10. Rule 4-A was added by the 1976 Amendment. It provides a clue to this situation because the Rule specifically speak of the procedure to be followed 'where there is no legal representative'. Sub-rule 1 tells us that a Court may on the application of any party to the Suit proceed in the absence of a person representing the estate of the deceased or may appoint the Administrator General (which was why I have required Mr. Adake's presence in Court today) or an officer of the Court or any other persons to represent that estate. Sub-rule 2 is important because it tells us of the precautionary procedure to be followed by giving notice in such manner as the Court thinks fit and placing a duty on the Court to ascertain that the person, if any appointed, to represent the estate of the deceased does not have an interest adverse to the interest of the deceased.

11. I will return to this Clause briefly because I believe there are certain additional recommendations that ought to be made as steps to be followed by Courts in dealing with a situation like this, but before I proceed to that let me consider the authorities that are cited by Mr. Dani. The first is the decision of the Supreme Court in Balwant N Viswamitra & Ors v Yadav Sadashiv Mule (deceased by Lrs) & Ors. MANU/SC/0625/2004 : 2005(2) Bom CR 259 This was the case where a single Judge of this Court held a decree sought to be executed as void. The dispute was in respect to the land at village Kanjur. There was a tenancy in respect of this land which was terminated and an eviction proceeding was filed in the Court of Small Causes. Paragraph 2 of the judgment tells us that the deceased son of the original tenant had legal heirs but the Plaintiff did not know their names. The plaintiffs were living in Bhandup on the Mumbai Agra Road, not at or near the premises. Despite enquiries, the plaintiffs could not find information about the heirs. He, therefore, brought a suit against the heirs and legal representatives of the original tenant and produced a packet containing a written notice with the remark 'not known'. The submission before the Supreme Court was that the Bombay High Court was wrong in saying that the resultant decree was a nullity. There is a discussion about the background facts regarding service, but the main question set out in paragraph 9 of the judgment is whether a decree passed by the Trial Court could be said to be null and void? The Supreme Court drew the distinction between a decree that is void and one that is merely wrong, incorrect, irregular or not in accordance with law. It then went on to say that such a decree is not a nullity. This decision is cited by Mr. Dani on the limited aspect that even if such a suit is brought and decreed, the result is not a decree that is a nullity.
===============
## Exercise 1
Pull out every line of the rows that contains the string "filter", matching case exactly.
The judgment excerpt above and the rows below are separate, unrelated material.
===============
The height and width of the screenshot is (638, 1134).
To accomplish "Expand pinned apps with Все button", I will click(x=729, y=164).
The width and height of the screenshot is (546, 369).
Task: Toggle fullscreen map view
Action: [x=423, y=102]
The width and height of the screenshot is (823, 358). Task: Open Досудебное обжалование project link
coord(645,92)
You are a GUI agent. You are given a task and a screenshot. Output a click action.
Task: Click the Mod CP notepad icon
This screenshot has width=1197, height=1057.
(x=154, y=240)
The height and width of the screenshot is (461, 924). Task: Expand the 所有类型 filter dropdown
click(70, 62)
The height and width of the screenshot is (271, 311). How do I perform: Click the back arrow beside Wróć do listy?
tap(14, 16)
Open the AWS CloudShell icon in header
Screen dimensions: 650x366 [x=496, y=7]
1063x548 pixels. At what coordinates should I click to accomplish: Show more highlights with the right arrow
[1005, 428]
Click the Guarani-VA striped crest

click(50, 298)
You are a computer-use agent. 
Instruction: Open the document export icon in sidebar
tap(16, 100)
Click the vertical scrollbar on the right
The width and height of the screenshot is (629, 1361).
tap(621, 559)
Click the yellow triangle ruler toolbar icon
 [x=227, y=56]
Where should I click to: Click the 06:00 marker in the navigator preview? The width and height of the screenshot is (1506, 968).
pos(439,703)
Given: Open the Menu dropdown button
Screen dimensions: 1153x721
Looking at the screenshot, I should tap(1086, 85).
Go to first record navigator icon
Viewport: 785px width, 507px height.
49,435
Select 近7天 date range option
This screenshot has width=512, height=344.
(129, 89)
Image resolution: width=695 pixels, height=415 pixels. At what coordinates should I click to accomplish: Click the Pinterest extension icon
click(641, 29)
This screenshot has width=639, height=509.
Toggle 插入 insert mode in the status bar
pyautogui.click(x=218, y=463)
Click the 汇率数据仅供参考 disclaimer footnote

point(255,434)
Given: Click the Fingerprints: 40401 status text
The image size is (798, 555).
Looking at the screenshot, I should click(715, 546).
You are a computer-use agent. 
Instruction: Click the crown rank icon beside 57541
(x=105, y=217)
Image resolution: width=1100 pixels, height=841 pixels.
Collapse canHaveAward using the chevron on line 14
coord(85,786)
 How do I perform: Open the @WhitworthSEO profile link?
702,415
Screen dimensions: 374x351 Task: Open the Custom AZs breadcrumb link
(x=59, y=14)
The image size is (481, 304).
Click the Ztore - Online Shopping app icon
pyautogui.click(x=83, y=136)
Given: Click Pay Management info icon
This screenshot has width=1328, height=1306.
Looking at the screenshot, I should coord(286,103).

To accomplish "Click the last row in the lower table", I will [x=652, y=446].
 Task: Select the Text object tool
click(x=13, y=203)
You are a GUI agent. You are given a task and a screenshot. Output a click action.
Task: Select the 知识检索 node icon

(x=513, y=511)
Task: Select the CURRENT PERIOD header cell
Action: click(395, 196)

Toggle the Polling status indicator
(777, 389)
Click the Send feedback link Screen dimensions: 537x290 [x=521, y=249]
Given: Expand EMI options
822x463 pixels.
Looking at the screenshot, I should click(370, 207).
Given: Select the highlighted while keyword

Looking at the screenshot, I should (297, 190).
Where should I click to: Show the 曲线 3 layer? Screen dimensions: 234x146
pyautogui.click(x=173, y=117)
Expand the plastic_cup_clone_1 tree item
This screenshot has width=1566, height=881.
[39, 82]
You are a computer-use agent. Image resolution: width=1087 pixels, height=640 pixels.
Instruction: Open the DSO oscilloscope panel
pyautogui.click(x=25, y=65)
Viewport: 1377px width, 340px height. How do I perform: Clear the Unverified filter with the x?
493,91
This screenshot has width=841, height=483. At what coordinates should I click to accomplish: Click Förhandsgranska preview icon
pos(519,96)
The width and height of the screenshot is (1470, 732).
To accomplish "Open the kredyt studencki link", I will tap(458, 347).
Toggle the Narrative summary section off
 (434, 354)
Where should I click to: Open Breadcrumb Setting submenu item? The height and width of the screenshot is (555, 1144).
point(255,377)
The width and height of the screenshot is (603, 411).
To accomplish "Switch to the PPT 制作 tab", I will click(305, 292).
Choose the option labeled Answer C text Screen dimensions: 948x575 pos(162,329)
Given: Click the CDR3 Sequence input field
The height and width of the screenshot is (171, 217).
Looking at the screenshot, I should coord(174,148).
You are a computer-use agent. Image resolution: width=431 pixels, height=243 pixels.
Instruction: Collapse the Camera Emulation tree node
===============
## Exercise 2
Repeat the judgment excerpt word for word from "10. Rule 4-A" to "of the deceased.".

## Written answer 1
The height and width of the screenshot is (461, 924). Task: Expand the 所有类型 filter dropdown
Viewport: 1377px width, 340px height. How do I perform: Clear the Unverified filter with the x?

## Written answer 2
10. Rule 4-A was added by the 1976 Amendment. It provides a clue to this situation because the Rule specifically speak of the procedure to be followed 'where there is no legal representative'. Sub-rule 1 tells us that a Court may on the application of any party to the Suit proceed in the absence of a person representing the estate of the deceased or may appoint the Administrator General (which was why I have required Mr. Adake's presence in Court today) or an officer of the Court or any other persons to represent that estate. Sub-rule 2 is important because it tells us of the precautionary procedure to be followed by giving notice in such manner as the Court thinks fit and placing a duty on the Court to ascertain that the person, if any appointed, to represent the estate of the deceased does not have an interest adverse to the interest of the deceased.